Pasca PPP resmi gabung ke PDIP. Arahnya dekat ke Gerindra dan PKB. Setelah usahanya masuk ke PDIP mentok. Ada potensi sangat besar Golkar gabung ke KKIR.
Demokrat dan PKS juga sama dengan Golkar. Posisinya goyah. Meski keduanya beberapa kali menyatakan tetap setia bersama Nasdem di Koalisi Perubahan Untuk Persatuan atau KPP, namun sangat mengkhawatirkan.
Terlebih melihat proposal Demokrat menyodorkan Sang Ketum jadi cawapres Anies tak mendapat sambutan. Apalagi pasca pertemuan Puan Maharani dan AHY. Tambah kuat indikasi Demokrat keluar dari KPP.

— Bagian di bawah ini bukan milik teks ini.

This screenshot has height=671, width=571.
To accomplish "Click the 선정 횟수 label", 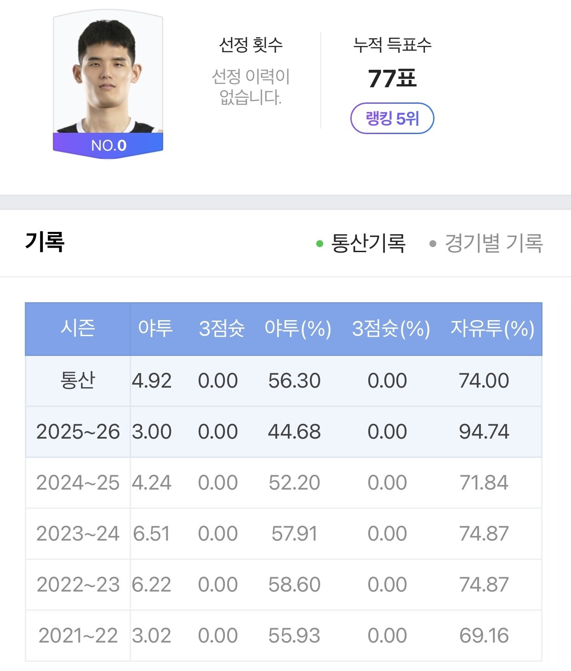I will click(x=251, y=45).
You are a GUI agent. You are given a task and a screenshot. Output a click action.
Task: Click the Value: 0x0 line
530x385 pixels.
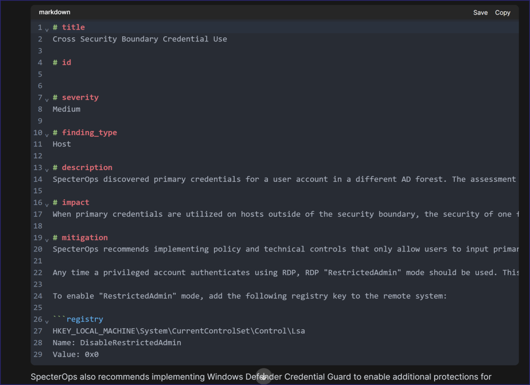tap(75, 354)
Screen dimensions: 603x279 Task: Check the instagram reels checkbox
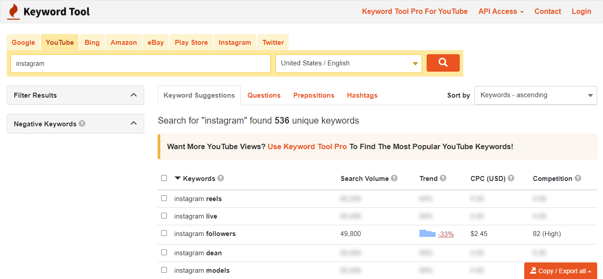[x=164, y=198]
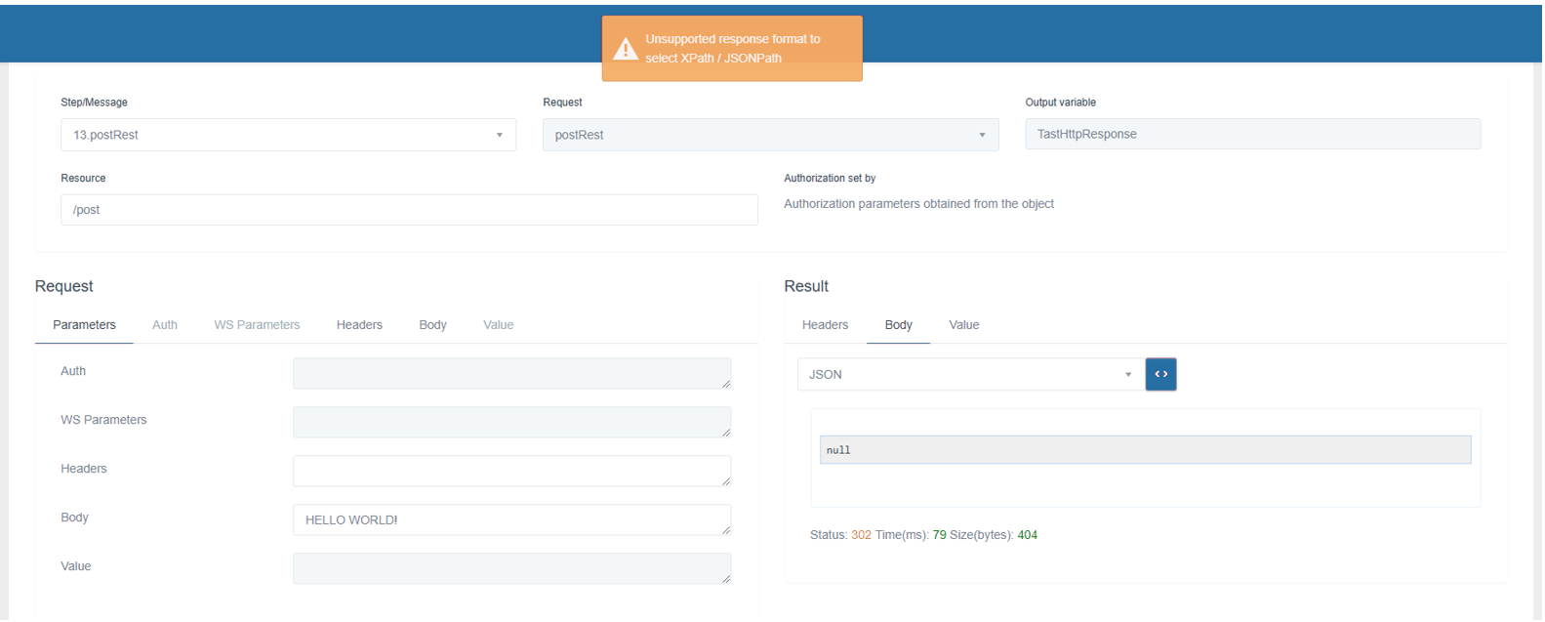This screenshot has width=1545, height=622.
Task: Click the warning triangle icon in notification
Action: tap(626, 49)
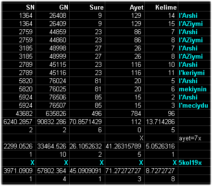
Task: Select the Sure column header
Action: point(87,7)
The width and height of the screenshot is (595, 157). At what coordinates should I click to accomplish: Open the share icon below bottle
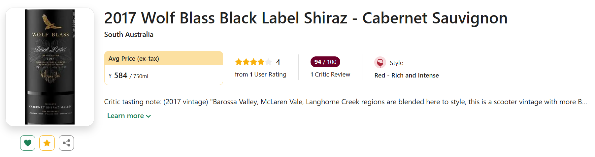tap(66, 143)
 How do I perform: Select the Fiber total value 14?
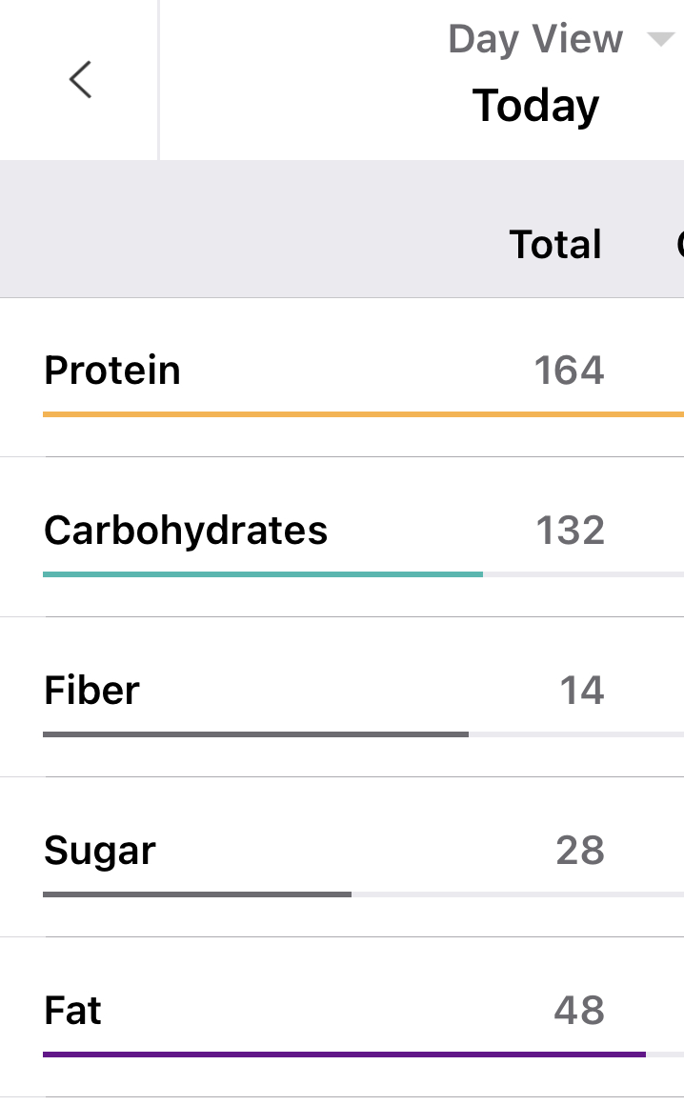(581, 690)
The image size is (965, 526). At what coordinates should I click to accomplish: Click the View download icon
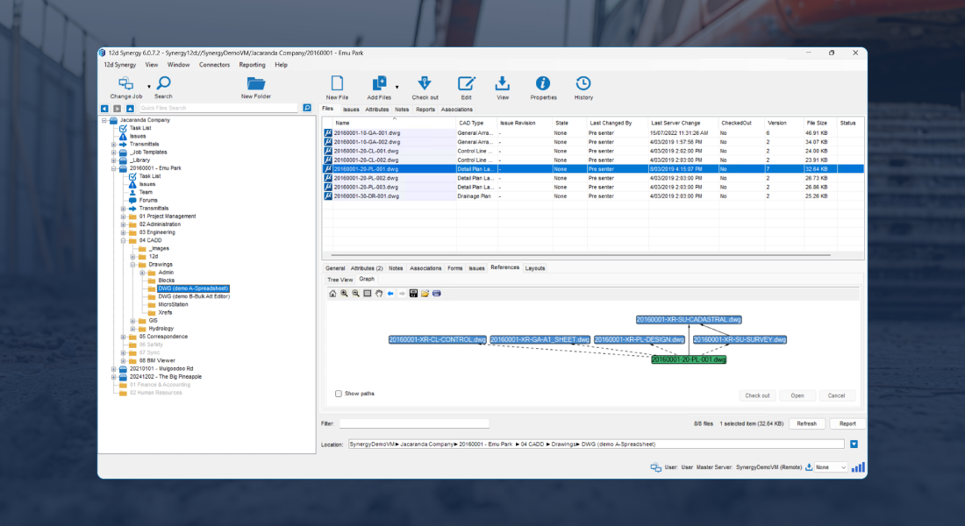coord(503,84)
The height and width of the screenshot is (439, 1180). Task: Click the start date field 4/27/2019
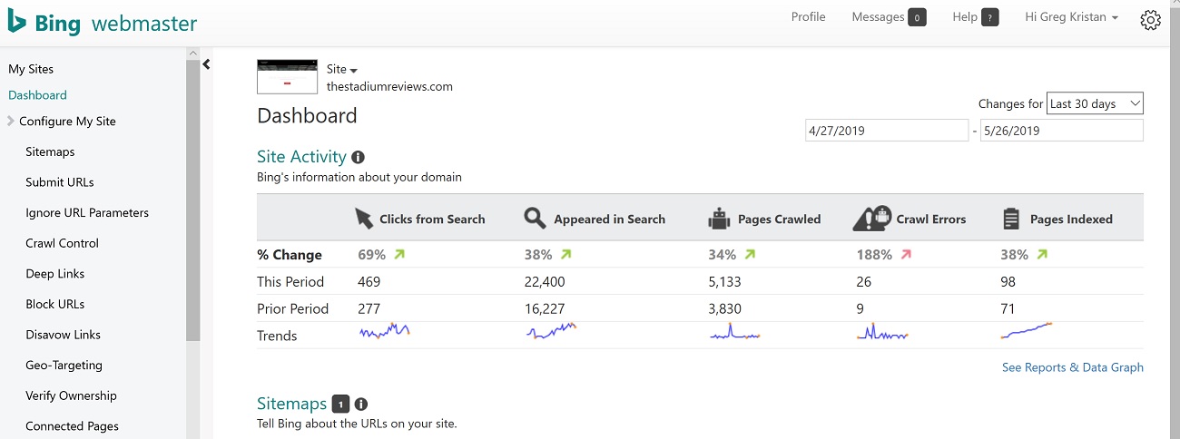click(887, 130)
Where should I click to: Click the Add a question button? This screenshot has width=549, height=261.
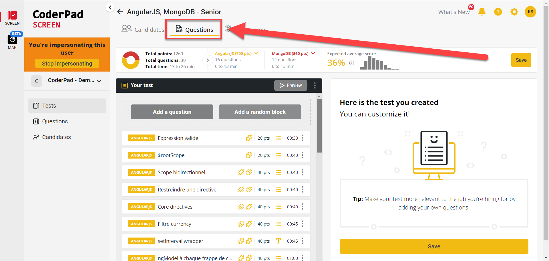[172, 112]
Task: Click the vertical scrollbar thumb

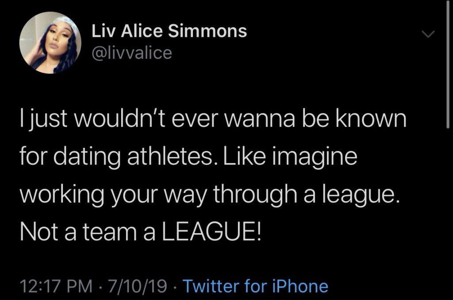Action: [448, 64]
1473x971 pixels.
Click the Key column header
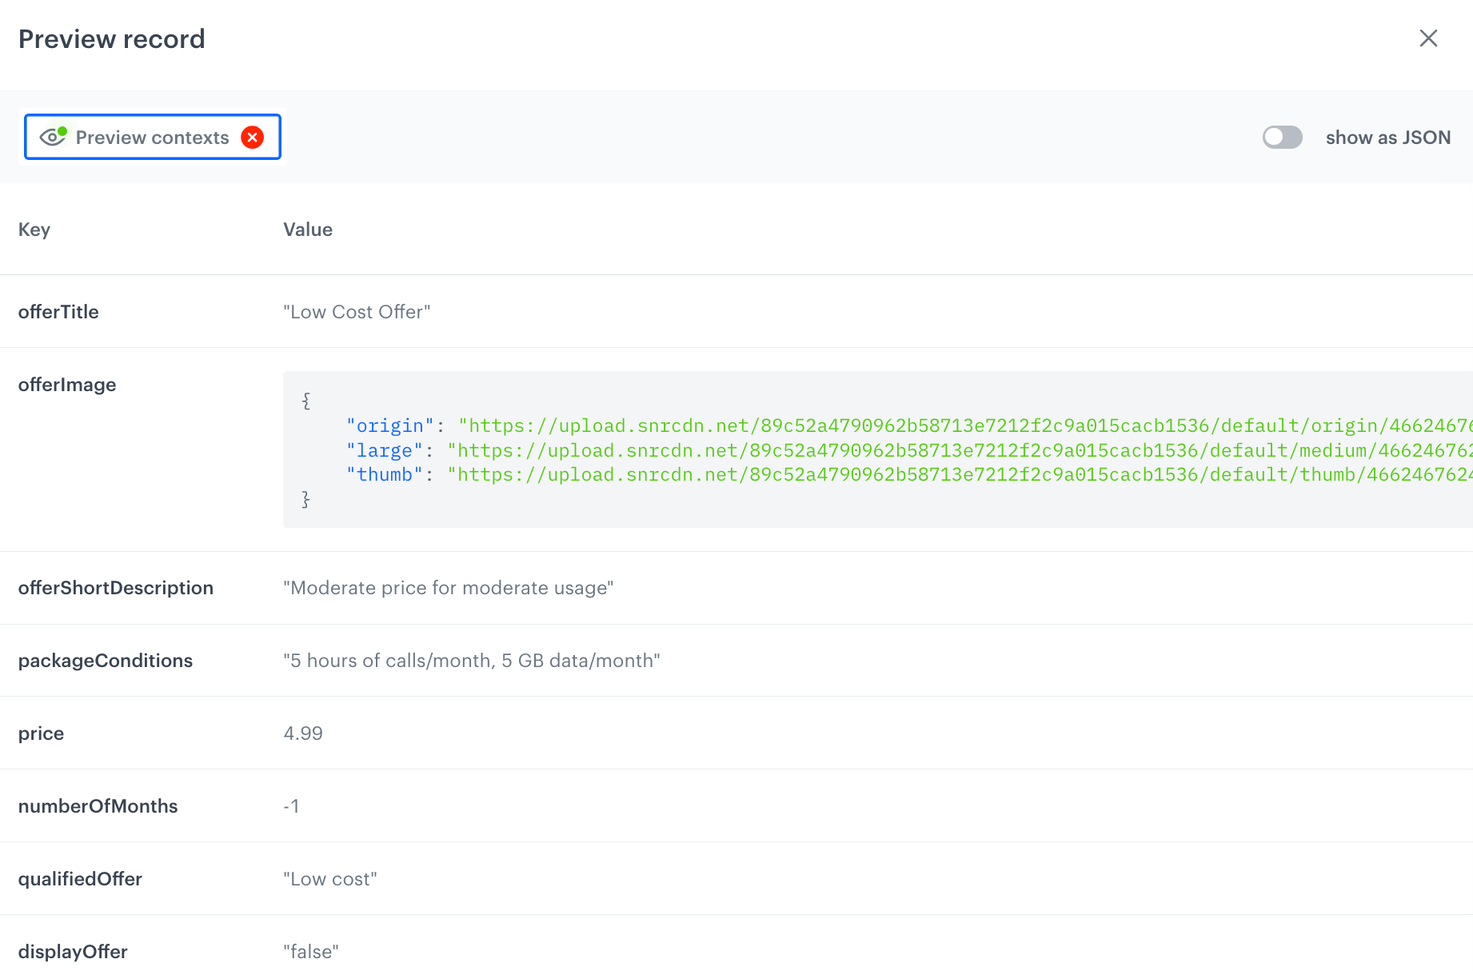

Untuk kemudian masuk ke PDIP, menyusul PPP yang sudah lebih dulu ada didalam “pelukan” Ibu Megawati. Jika terjadi, PKS pasti mikir seribu kali mempertahankan koalisinya bersama Nasdem.
Saya yakin, PKS tak mau kecolongan ditinggal teman-temannya. Mengingat sejarah, partai “islam” ini lebih dekat ke KKIR ketimbang menyusul PPP di PDIP.
Yang nestapa kemudian Nasdem. Parpol yang punya tagline Restorasi dan Tanpa Mahar tersebut lalu jalan sendiri. Nasdem akhirnya akan kebingungan. Hendak mendekat ke PDIP sulit diterima. Karena sudah tega membuat sakit hati Pak Jokowi dan Ibu Mega pasca mencapreskan Anies. Mau ke KKIR malu. Dulu pernah diajak tapi tak mau. Juga gengsi. Karena pasti ada di gerbong paling belakang.
Terakhir soal partai non parlemen. Melihat proses pencalonan, kelompok yang di isi oleh PSI, Perindo, Hanura, dan kawan-kawan sejenis, tak begitu signifikan. Tapi kalau berhimpun untuk kepentingan meraih kemenangan, lumayan berdampak.
Termasuk juga beberapa partai baru yang sekarang ini lolos ikut kontestasi pileg pada 2024 macam Gelora, Partai Buruh dan sebagainya. Untuk kepentingan meraih suara terbanyak, mereka semua layak dijadikan teman koalisi.